Excerpted text:
--
Environmental activism is being portrayed as the in-thing in recent years where those who desire to feel relevant can join the party from Hollywood actors, pussyfooting politicians to shady businessmen who engage in greenwashing. All this hides the dark reality that environmental activism is a dangerous endeavour drenched in blood, antagonised by greed and labelled as terrorism. Environmental activism is not new. For as long as man has roamed the earth, the plunder of natural resources, acquisition of land, stirring up of civil wars and imperialism has occurred in varying forms.

A fine example is that of Columbus who 'discovered' a New World that was already inhabited and eventually seized from its rightful owners. Those who lost their lives protecting the human rights of their people and land are the true environmental activists. No one deserves praise for cleaning a mess they created and benefit from; in the least it is their duty and responsibility. The protection of the environment, more specifically the sustainable use of natural resources, is NOT glamorous - it is a downright dirty bloody war.

Global Witness (London based NGO) published a report that drew attention to the increase in the number of land and environmental activists who are killed, with 212 murders in 2019 which is a 30% increase from 164 recorded in 2018. An estimated 40% of those killed were indigenous people and traditional land owners. Many of these occur in resource rich countries and the top five with the highest death rates in 2019 are: The Philippines, Brazil, Mexico, Romania and Honduras. An example of such an unfortunate assassination that inspired the Escazú Agreement, to include protection for human rights defenders in environmental matters, is that of Berta Cáceres, a recipient of the Goldman Environmental prize.

Berta was a Honduran activist and an indigenous woman of the Lenca community. She was the coordinator for the Civic Council of Popular and Indigenous Organisations of Honduras (COPINH) and challenged a proposed dam on the Rio Gualcarque which could flood most of the land belonging to her people. "Women have an important leadership in the fight against extractive companies and criminal groups that want to take away their land", said Marusia Lopez of the Mesoamerican Initiative of Women Human Rights Defenders, which documented 1,233 attacks against these women defenders between 2017-2018. Many untold number of activists face threats, intimidation, slander, victimization and other forms of harassment.
--
Given data:

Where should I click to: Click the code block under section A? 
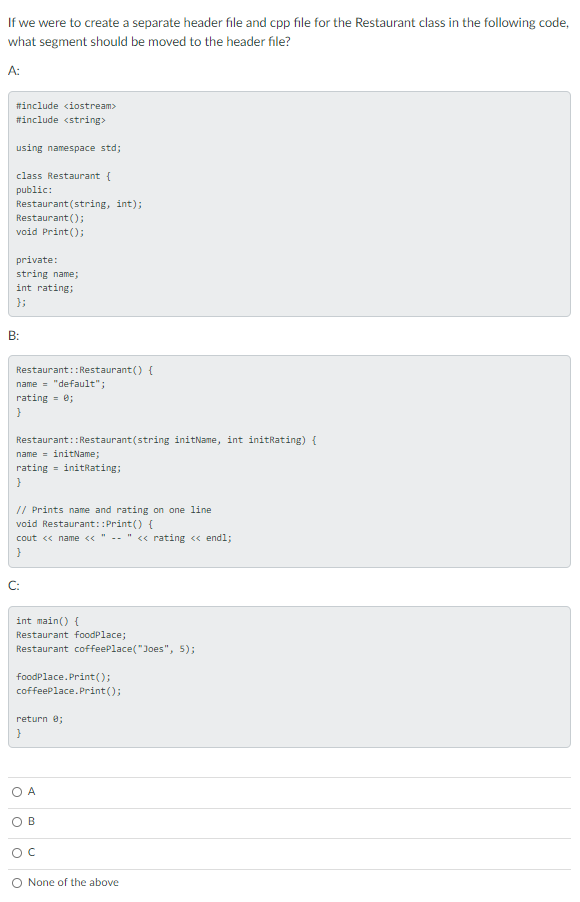point(290,200)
--
Aim: Rewrite the passage of the environmental activism text from "Berta was a" through "forms of harassment.", replacing "Rio Gualcarque" with "Gualcarque River".

Completed task:
Berta was a Honduran activist and an indigenous woman of the Lenca community. She was the coordinator for the Civic Council of Popular and Indigenous Organisations of Honduras (COPINH) and challenged a proposed dam on the Gualcarque River which could flood most of the land belonging to her people. "Women have an important leadership in the fight against extractive companies and criminal groups that want to take away their land", said Marusia Lopez of the Mesoamerican Initiative of Women Human Rights Defenders, which documented 1,233 attacks against these women defenders between 2017-2018. Many untold number of activists face threats, intimidation, slander, victimization and other forms of harassment.